What about compound data fields which, together, constitute PII?
It is widely acknowledged that while individual fields may not constitute PII, if you take enough of them together, you can zero in on specific people. A Zip code may have 100,000 people in it. In that Zip code, there may be 1000 people who are within 60 days of their 65th birthday. Of those 1000 people, there may be 500 who live in single family homes. Of those 500, there may be 100 who also have 2 children. Of those 100, there may be 10 who drive BMWs. Of those 10, there may be 5 that are of the model year 2009. Of those 5, there may be 1 that is green. By this logic, every single one of those fields might be considered PII, while also being valid criteria to qualify or disqualify people for actions.
In this situation, we get into a discussion of risk mitigation. As most people in information security acknowledge, one sure way to design a 100% risk free data strategy is to restrict all access to data. That, unfortunately, is not practical for most businesses as it restricts usage of its most valuable resource – its data. So, a balance must be struck and the residual risk must be neutralized through security best practices.
A well accepted best practice of information security is to have multiple layers of security.
A practical step to take for this problem of protecting the most critical data while still enabling the business to make use of its data is to use database-level encryption for all data at rest, which ensures that if a malicious attacker were able to breach the AWS single tenant security domain, and then was also able to connect to the database or gain access to the underlying data storage medium, they would not be able to export a dump of all data upon which to run analysis to triangulate data sets of non PII data back to individual people. Pega configures this by default in Pega Cloud deployments.
Even if an attacker were able to breach the AWS single-tenant security domain and establish a presence on a host that had access to enable promiscuous Ethernet sniffing on the subnet, they would not be able to gain access to any customer data because all data in motion is encrypted with HTTPS.
A further level of security would be to create derived fields that obfuscate fields enough that they thwart triangulation, while still allowing enough specificity for marketing purposes. Earlier, we provided an example of IsWithin60DaysOf65thBirthday, to obfuscate date of birth. Another such example would be to take only the first three digits of a US Zip code, as that is usually representative of a geographical region (such as a metropolitan area), while adding considerable ambiguity for triangulation purposes. Zip code, as well as the full address, would remain encrypted, while First3DigitsofZipCode would be unencrypted.

- - - - -

> EXERCISES:
(A) In the passage on compound PII fields above, the example narrows the people in one Zip code down to a single person. List each criterion applied after the Zip code, in order.
(B) Write the next paragraph of the passage on compound PII fields, picking up after its last sentence.

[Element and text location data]
- - - - -

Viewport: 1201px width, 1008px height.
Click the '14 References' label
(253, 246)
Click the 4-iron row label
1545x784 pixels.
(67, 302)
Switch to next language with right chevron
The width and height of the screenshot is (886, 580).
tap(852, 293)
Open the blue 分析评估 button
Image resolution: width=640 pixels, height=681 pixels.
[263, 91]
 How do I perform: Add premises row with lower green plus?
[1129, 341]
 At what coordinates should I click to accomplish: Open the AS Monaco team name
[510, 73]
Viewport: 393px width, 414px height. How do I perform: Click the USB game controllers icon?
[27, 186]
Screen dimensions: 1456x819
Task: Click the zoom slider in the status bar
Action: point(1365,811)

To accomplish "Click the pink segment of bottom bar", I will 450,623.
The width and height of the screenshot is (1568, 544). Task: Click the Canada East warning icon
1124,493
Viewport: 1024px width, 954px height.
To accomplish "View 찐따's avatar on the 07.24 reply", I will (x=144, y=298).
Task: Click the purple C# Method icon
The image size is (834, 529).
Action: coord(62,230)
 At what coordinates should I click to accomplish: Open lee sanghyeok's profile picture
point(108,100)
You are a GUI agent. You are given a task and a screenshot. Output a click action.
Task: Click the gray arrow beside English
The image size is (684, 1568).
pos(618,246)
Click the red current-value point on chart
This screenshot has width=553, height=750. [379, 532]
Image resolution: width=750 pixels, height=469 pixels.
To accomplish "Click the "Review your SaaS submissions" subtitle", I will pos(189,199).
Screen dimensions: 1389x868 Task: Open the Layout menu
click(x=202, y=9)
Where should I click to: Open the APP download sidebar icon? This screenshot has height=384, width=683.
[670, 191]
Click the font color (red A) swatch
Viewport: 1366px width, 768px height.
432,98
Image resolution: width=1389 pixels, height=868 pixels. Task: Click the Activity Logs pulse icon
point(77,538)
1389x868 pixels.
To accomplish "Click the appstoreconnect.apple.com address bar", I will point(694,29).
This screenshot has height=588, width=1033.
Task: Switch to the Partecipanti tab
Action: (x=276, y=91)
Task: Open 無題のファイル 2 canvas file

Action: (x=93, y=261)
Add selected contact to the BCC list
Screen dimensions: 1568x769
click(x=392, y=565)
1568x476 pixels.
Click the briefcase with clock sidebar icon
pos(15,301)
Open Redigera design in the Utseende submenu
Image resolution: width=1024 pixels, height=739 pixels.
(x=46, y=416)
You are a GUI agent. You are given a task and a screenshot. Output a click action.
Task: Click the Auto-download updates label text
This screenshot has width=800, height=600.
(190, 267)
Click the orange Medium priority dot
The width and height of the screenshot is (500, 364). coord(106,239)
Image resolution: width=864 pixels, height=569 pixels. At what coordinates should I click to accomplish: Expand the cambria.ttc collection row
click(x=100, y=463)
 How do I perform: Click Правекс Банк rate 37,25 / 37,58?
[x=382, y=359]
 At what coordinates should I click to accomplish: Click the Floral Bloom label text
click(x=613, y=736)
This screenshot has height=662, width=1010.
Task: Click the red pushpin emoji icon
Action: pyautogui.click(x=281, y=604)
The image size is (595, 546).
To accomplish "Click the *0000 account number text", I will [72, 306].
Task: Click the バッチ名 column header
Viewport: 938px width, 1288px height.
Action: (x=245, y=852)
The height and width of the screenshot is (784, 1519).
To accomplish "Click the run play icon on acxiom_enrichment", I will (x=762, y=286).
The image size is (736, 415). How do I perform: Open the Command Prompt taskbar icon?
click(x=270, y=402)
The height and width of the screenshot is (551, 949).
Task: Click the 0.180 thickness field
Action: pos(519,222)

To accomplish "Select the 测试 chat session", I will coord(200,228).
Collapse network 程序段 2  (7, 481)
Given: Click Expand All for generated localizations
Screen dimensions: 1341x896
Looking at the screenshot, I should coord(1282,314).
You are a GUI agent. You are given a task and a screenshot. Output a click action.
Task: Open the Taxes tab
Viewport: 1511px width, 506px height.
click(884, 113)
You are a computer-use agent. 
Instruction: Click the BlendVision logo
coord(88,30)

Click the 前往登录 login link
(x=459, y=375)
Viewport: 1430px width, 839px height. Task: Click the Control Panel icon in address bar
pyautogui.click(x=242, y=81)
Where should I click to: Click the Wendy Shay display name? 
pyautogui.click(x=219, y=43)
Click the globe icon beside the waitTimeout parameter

- - - - -

> SOLVED TASKS:
(A)
1. Within 60 days of their 65th birthday
2. Living in a single family home
3. Having 2 children
4. Driving a BMW
5. Model year 2009
6. Green

(B)
Finally, truly individually identifiable fields such as social security number and first and last name, should indeed be encrypted using Pega encryption – and not used for segmentation or engagement policy filtering.
How does PII get unencrypted for last mile delivery?
In any outbound marketing technology system, we face the issue of how far outward we can extend our data protection. As an extreme example, even if we send a personalized e-mail and control the entire SMTP delivery path all the way to the recipient's inbox, there is still the risk that another party reads their mail in their inbox. This is why in the most secure situations, such as bank notices, customers must login to a special portal using their authenticated credentials to read the notice. Unfortunately, that is inconvenient for the recipient, so unless the recipient is highly motivated to retrieve the message, the message will likely go unread. This approach is not feasible for marketing offer type of emails, although it is feasible for transactional emails. Pega does not have any out of the box connectors to such delivery systems, though one could be built bespoke for a project. We are left with the fact that for the most typical consumer friendly channels, such normal e-mail and push notifications (which must trust third-party servers not to expose the messages), we cannot expect full end to end encryption all the way to the consumer.
As we must accept that for normal marketing content (that the content we send to customers could be intercepted by unintended recipients), it is best practice not to expose any personalized fields that could be construed as PII, or to obfuscate it. A good example of this is to XXX out all but the last 3 digits of a Social Security number. Similar to the approach above for IsWithin60DaysOf65thBirthday, an unencrypted field of ObfuscatedSSN can be populated during data load time and passed along to delivery engines for personalization purposes.
There is judgement to be applied here. As a consumer, I may appreciate an email telling me my account is about to be terminated on January 14th, 2021 if I do not pay my renewal. Though, if January 14th, 2021 is a special date that is unique to that individual (for example, if renewals always happen on one's birthday), then it would be better to personalize the email by saying Your policy will expire within the next 45 days, and not pass along the specific date to a delivery engine. In this scenario, like the others, there must be a point in the ETL process where data is accessed from a more secure definitive source, decrypted, obfuscated to a less specific form, and then stored for marketing purposes.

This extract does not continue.